The core concern with this bill is its potential to serve as a gateway to entitlement expansion. Even though home-delivered meals, food prescriptions, and grocery support are currently excluded, HB 26 lays a policy foundation that could later justify broader inclusion of non-medical, lifestyle-based services. This trend risks transforming Medicaid from a narrowly tailored health safety net into a broader wellness or nutrition platform, which could undermine fiscal discipline and blur the boundaries of public responsibility in healthcare. Once this precedent is established, future legislation could build on it, eroding the distinction between medically necessary care and lifestyle support.

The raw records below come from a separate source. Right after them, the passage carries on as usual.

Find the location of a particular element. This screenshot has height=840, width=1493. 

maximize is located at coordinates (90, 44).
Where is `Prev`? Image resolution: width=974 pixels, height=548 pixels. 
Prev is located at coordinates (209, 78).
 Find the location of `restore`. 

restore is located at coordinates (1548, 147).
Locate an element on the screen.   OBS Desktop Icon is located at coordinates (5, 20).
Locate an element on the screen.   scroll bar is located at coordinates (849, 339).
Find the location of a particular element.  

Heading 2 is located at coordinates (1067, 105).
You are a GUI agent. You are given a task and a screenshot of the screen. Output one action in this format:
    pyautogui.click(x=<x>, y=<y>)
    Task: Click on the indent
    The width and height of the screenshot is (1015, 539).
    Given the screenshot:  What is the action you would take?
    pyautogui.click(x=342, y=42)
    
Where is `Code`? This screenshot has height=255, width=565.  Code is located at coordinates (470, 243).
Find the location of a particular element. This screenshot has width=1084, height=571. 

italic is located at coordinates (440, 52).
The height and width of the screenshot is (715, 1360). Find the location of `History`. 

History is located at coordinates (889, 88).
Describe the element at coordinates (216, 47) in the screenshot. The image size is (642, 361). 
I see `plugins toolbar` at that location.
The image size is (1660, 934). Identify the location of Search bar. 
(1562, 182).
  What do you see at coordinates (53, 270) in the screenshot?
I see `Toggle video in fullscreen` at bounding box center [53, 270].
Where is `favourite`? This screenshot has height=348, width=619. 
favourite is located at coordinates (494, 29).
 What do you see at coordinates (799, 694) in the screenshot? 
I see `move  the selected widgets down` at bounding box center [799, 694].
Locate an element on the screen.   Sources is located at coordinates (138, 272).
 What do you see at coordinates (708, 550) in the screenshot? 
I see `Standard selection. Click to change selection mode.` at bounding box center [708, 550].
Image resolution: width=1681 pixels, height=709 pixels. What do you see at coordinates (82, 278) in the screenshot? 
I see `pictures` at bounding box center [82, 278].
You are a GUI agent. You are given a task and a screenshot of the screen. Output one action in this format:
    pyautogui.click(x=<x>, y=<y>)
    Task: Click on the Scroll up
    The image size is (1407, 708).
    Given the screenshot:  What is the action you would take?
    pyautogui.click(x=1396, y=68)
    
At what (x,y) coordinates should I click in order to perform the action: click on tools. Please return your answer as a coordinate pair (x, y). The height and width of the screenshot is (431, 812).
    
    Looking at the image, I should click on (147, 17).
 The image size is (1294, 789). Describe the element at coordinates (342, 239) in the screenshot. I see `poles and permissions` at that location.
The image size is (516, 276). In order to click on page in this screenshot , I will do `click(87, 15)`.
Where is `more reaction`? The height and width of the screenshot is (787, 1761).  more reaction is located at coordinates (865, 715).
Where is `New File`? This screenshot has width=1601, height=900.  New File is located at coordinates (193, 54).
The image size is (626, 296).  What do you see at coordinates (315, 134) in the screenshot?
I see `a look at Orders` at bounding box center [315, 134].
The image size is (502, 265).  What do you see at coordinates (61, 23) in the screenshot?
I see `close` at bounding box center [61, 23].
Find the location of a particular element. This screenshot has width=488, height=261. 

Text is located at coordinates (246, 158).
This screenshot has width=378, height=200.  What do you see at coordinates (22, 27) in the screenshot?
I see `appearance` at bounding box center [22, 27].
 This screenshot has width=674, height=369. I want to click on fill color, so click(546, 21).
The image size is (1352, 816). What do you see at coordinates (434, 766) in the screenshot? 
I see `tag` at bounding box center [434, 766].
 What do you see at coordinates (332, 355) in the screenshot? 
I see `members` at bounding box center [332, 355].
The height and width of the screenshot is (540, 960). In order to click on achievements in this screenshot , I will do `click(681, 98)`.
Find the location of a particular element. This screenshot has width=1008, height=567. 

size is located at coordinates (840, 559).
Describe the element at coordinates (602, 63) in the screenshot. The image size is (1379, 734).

Opposition to this bill aligns with a philosophy of limited government and program integrity. Medicaid should be focused on delivering essential, evidence-based medical treatment, not on facilitating wellness programming that could be better served by private or community initiatives. While preventive care is important, expanding Medicaid’s scope to encompass non-clinical services through in-lieu-of mechanisms risks mission creep and taxpayer overreach. For these reasons, Texas Policy Research recommends that lawmakers vote NO on HB 26.